Unlike royals elsewhere, Sheikh Mohammed manages to keep his private life private. The tame UAE news media know that his wives and children are off-limits except on rare occasions. It is widely held that discussing the antics of Sheikh Mohammed’s children is not the way to get ahead in Dubai. My questions on the topic were nearly always rebuffed.

What is known is that the Dubai leader has not followed in his father’s more modest footsteps of taking just one wife. He is a polygamist who has fathered nineteen children, give or take, by at least two women.
11
His first marriage, to Sheikha Hind bint Maktoum al-Maktoum, was an arranged one and the dominant relationship responsible for most of his children. Sheikha Hind is the ruling family’s chief matriarch who lives with her brood in Zabeel Palace.

In 2004, Sheikh Mohammed married again. His bride was the Jordanian Princess Haya bint al-Hussein, the half-sister of Jordan’s King Abdullah. Princess Haya is Sheikh Mohammed’s public wife. Haya, a beautiful former Olympic show jumper with sun-streaked auburn hair, maintains an office in Dubai’s Convention Tower and practices her horsewomanship in a pair of rings at the Zabeel Stables across the street. She travels frequently with Sheikh Mohammed, and the two are pictured together buying horses in Kentucky or cheering on their steeds at Ascot. When he has time, Sheikh Mohammed collects Haya at work, riding her private elevator to the ground floor and then walking her hand-in-hand to his Mercedes.

The two wives lead separate existences. Hind, whose photograph has never been shown publicly, oversees the upbringing of her children and a smattering of orphans she has adopted in the name of charity.

Sheikh Mohammed’s children range from one-year-old Aljalila, born in 2007, Haya’s only child as of this writing, to Manal, probably the oldest, in her late twenties or early thirties. A few bear mention.

Rashid, the eldest son of Sheikha Hind, has a difficult relationship with the family. As the oldest son born into wedlock, he was a natural candidate to take over for his father as Dubai’s crown prince.
12
Like his father, Rashid is a champion endurance rider and racehorse owner. But Sheikh Mohammed passed over his first son in 2008 and gave the crown prince title to the younger Hamdan. Neither was Rashid named deputy ruler, a title that went to the Dubai leader’s third son, Maktoum. Sheikh Mohammed’s decree naming his number two and three sons did not mention his first son, and the reasons behind Rashid’s fall from favor are unclear. His father in the past had lavished him with public praise, once writing a poem in his honor titled, “Became, Oh Rashid, of the People a Leader.” But Sheikh Mohammed’s hopes for his son appear to have dimmed. In May 2008, young Rashid’s home, a palatial villa in a walled compound in the city’s Umm Suqeim section, was demolished without explanation. The trees, bushes, and driveway were torn up, the swimming pool filled in; the Japanese pagoda and garden bulldozed. One evening in June, I drove past the empty lot. Wires and pipes poked out of the groomed rubble where the mansion once stood. An Indian man who told me he once worked on the grounds said Sheikh Rashid’s home had been razed because of a “royal family matter.”

----------

» Short problem:
From the passage on Sheikh Mohammed's family, write out the part that opens with the words containing "Unlike royals elsewhere, Sheikh" and closes with "in Zabeel Palace.".

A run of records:
----------

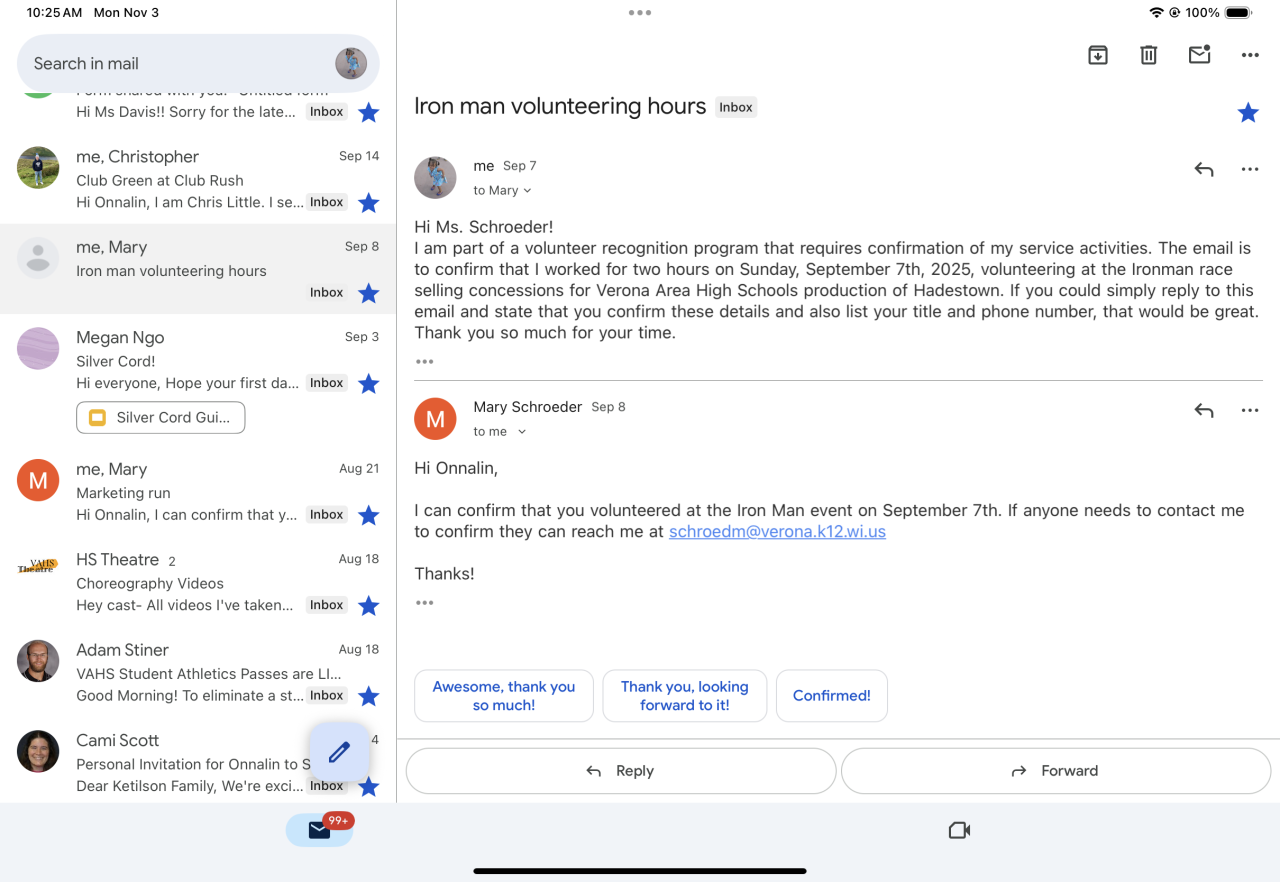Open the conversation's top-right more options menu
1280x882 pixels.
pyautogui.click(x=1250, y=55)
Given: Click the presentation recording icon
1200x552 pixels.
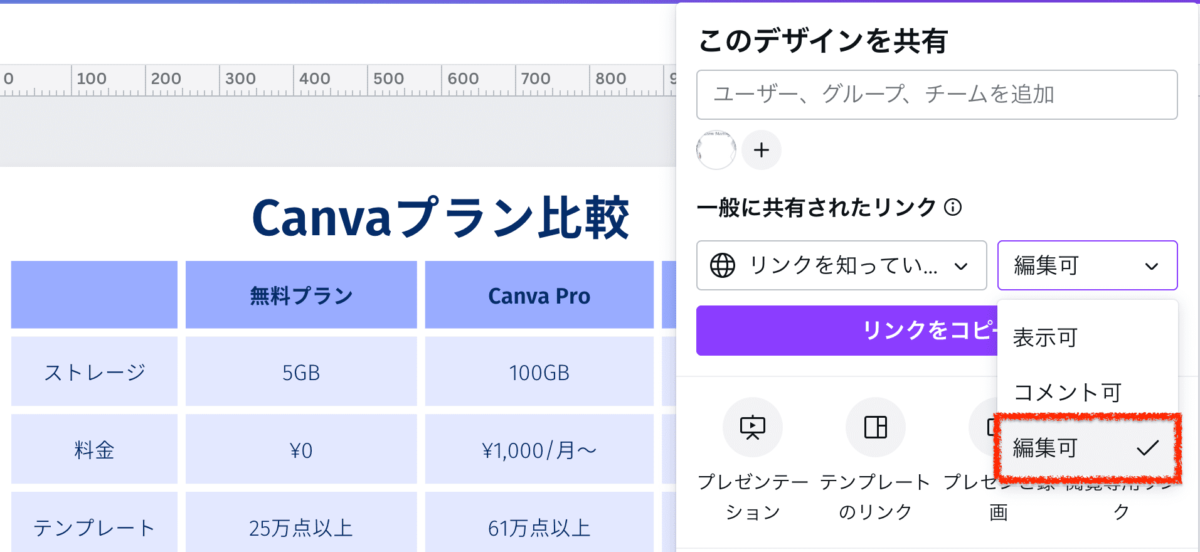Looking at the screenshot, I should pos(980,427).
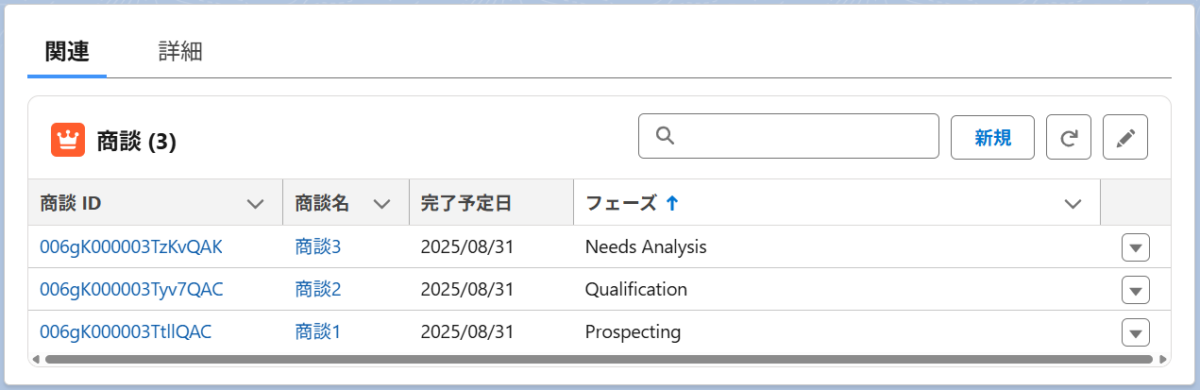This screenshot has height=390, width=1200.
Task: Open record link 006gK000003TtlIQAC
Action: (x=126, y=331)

----------

» Complete response:
Unlike royals elsewhere, Sheikh Mohammed manages to keep his private life private. The tame UAE news media know that his wives and children are off-limits except on rare occasions. It is widely held that discussing the antics of Sheikh Mohammed’s children is not the way to get ahead in Dubai. My questions on the topic were nearly always rebuffed.

What is known is that the Dubai leader has not followed in his father’s more modest footsteps of taking just one wife. He is a polygamist who has fathered nineteen children, give or take, by at least two women.
11
His first marriage, to Sheikha Hind bint Maktoum al-Maktoum, was an arranged one and the dominant relationship responsible for most of his children. Sheikha Hind is the ruling family’s chief matriarch who lives with her brood in Zabeel Palace.